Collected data
--------------------------------

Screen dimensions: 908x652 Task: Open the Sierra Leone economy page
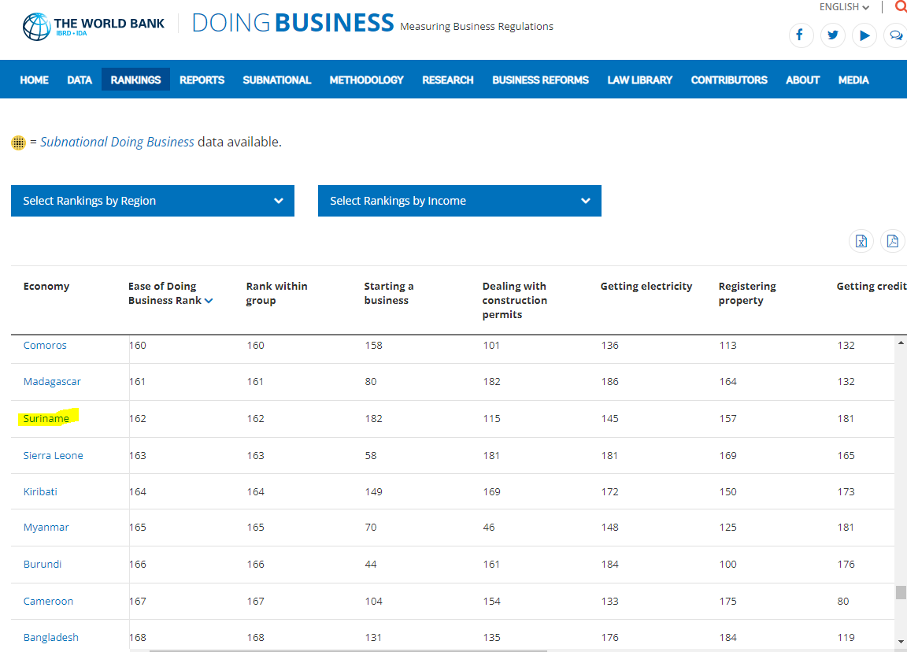(53, 456)
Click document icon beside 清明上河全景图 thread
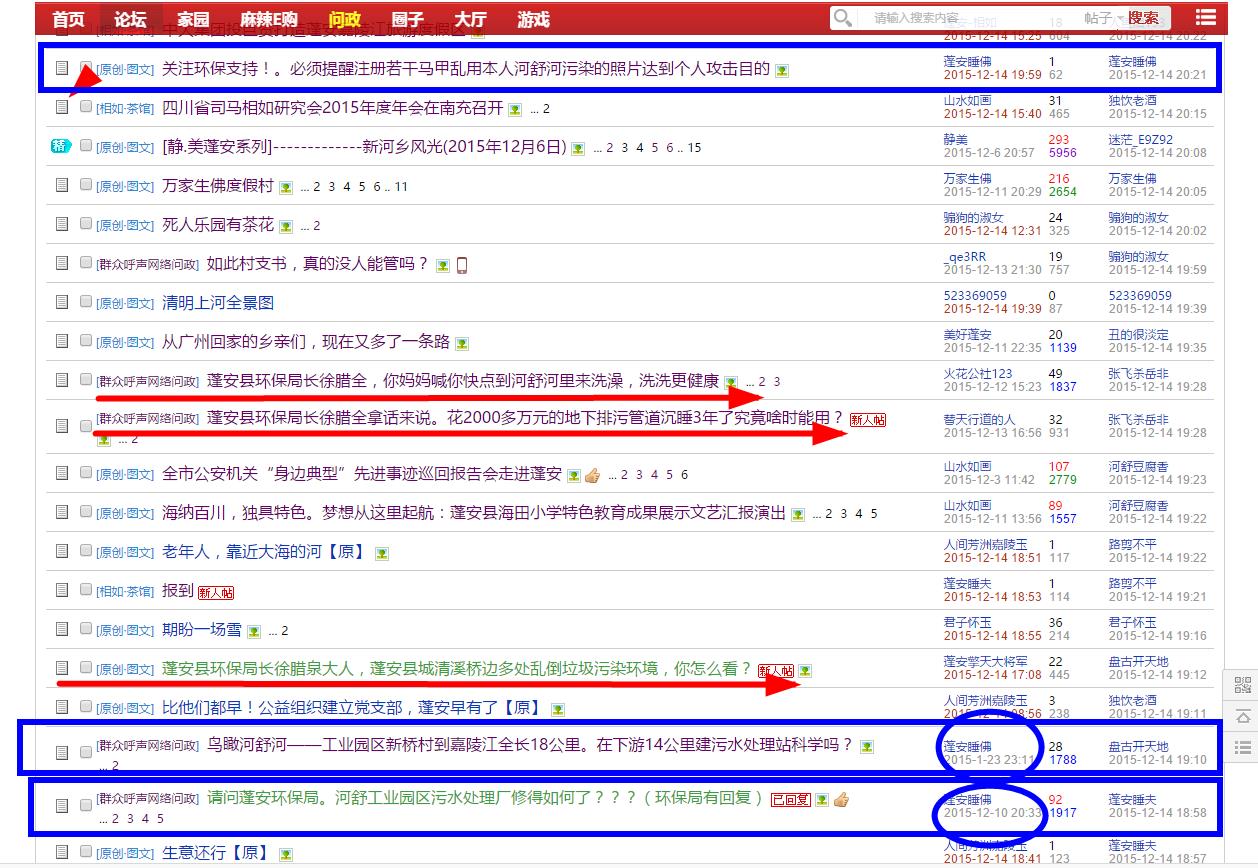This screenshot has width=1258, height=868. point(62,302)

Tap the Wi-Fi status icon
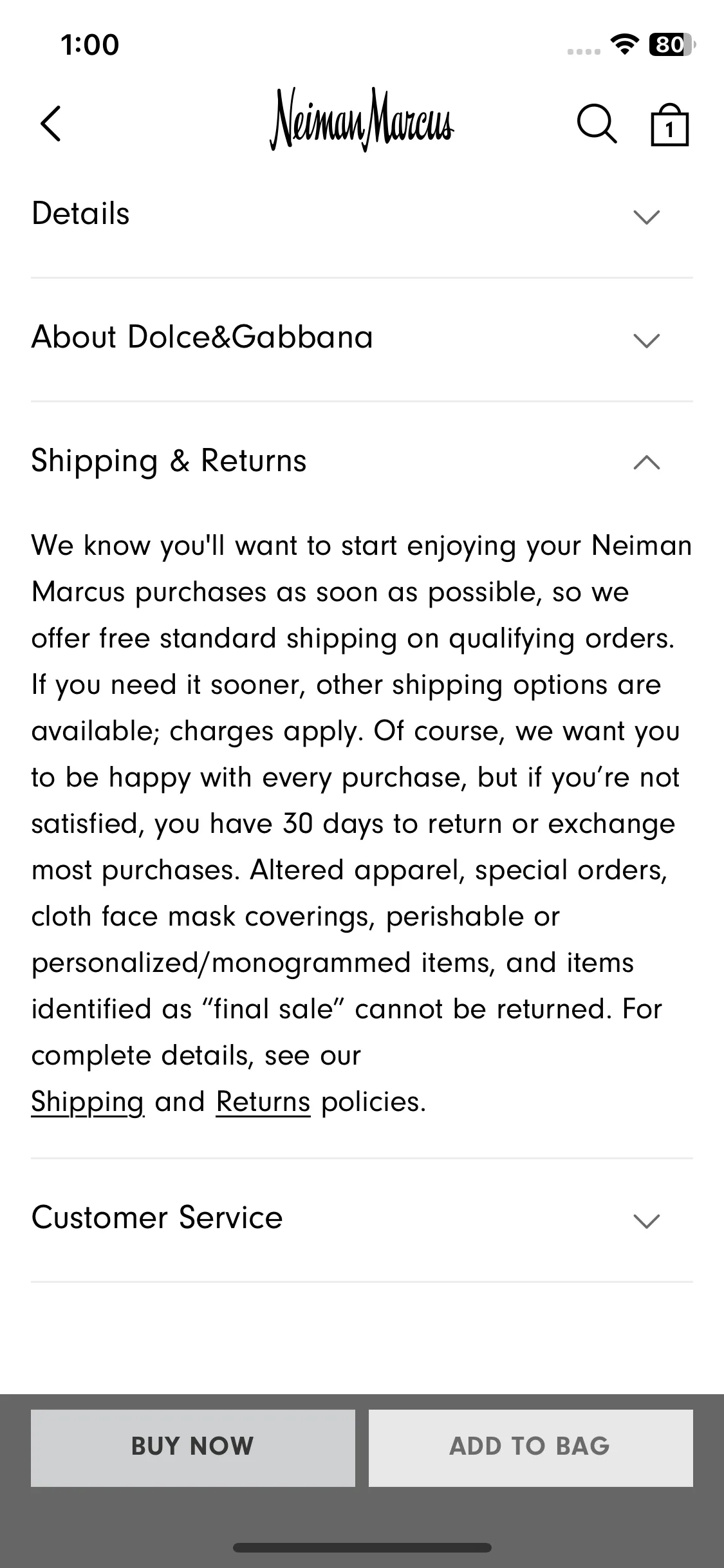tap(624, 44)
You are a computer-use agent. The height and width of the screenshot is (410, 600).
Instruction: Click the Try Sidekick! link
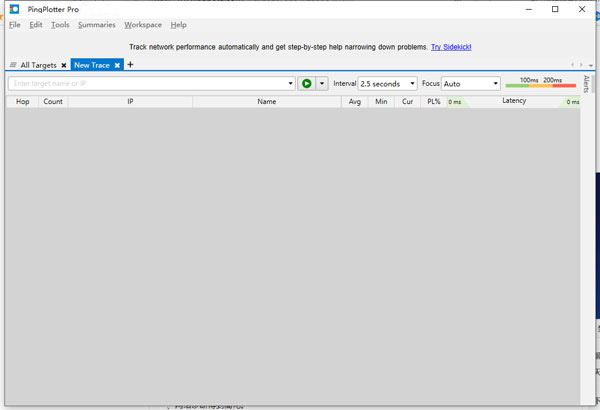click(x=451, y=47)
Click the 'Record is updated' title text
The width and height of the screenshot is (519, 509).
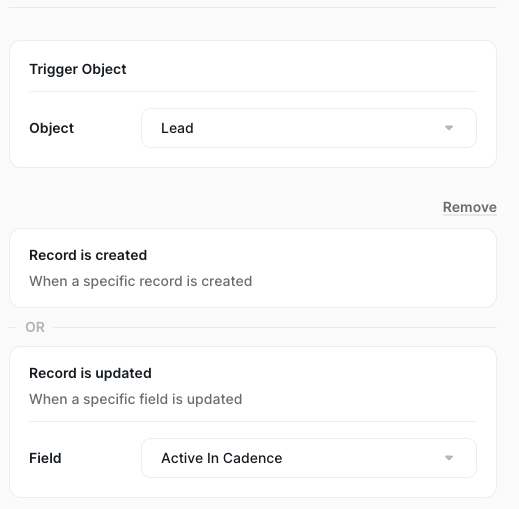pos(90,373)
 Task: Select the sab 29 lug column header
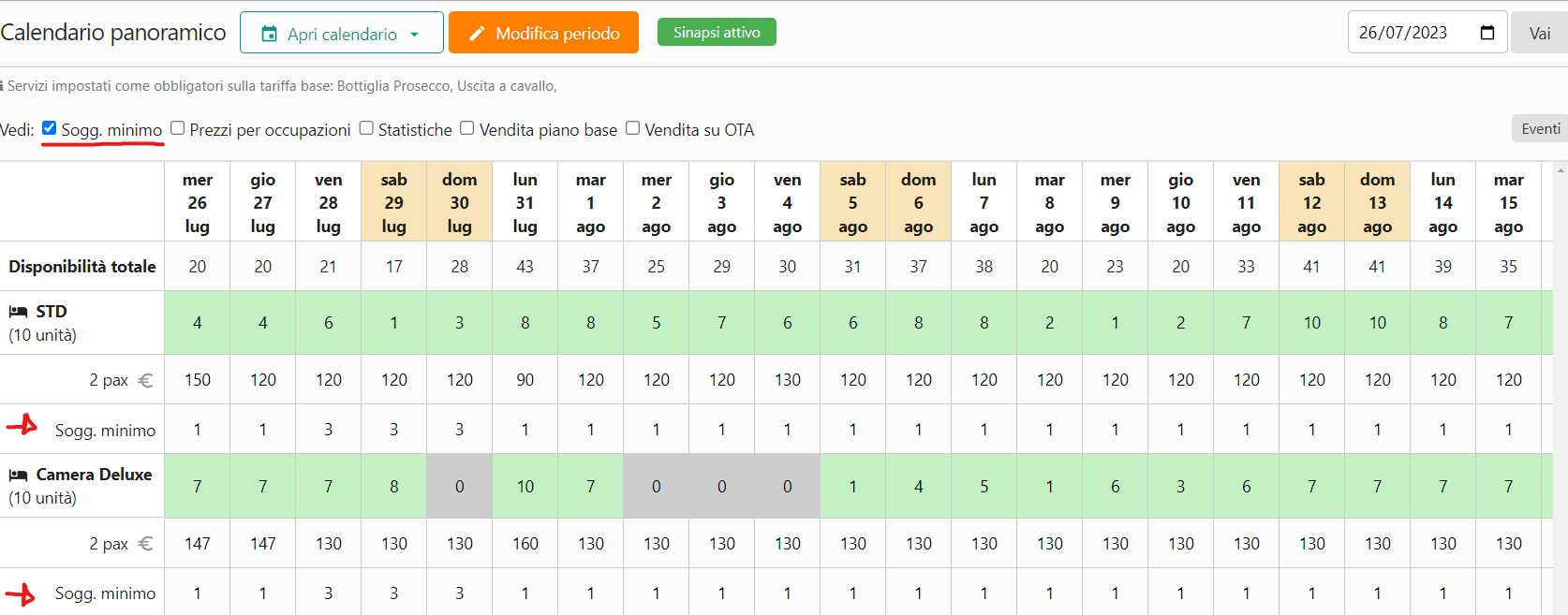[393, 202]
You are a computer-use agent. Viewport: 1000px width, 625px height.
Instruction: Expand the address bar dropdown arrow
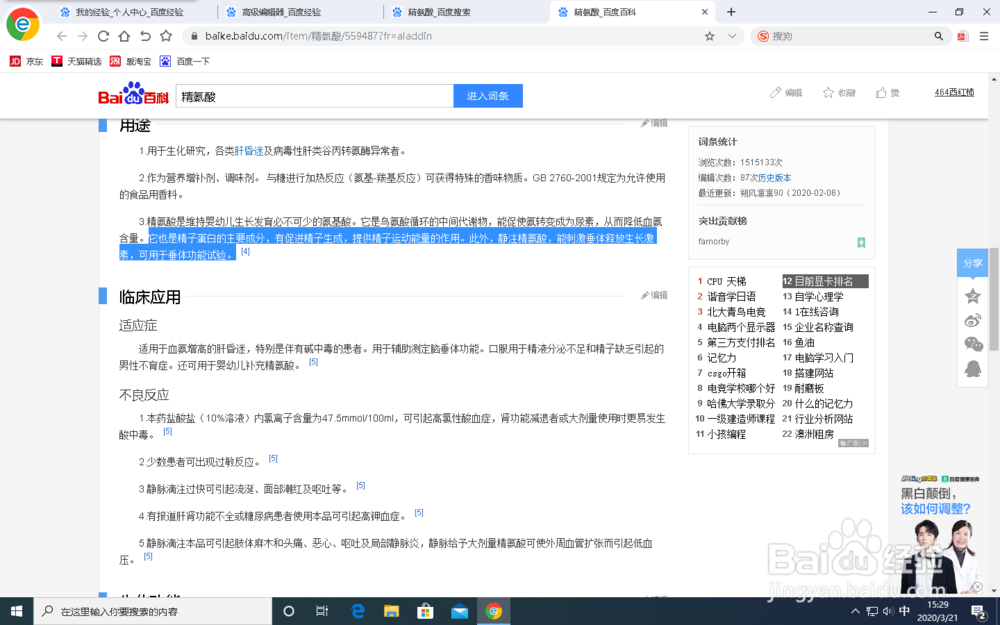coord(730,34)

--------------------------------

**TASK INSTRUCTIONS**
Each line from the first line of the data above through the one containing "You are a computer-use agent. The" must be set down exactly; the pictures must not be.

**COMPLETED TASK**
Screen dimensions: 908x652 Task: Open the Sierra Leone economy page
(53, 456)
Click document icon beside 清明上河全景图 thread
This screenshot has width=1258, height=868. point(62,302)

Tap the Wi-Fi status icon
tap(624, 44)
You are a computer-use agent. The height and width of the screenshot is (410, 600).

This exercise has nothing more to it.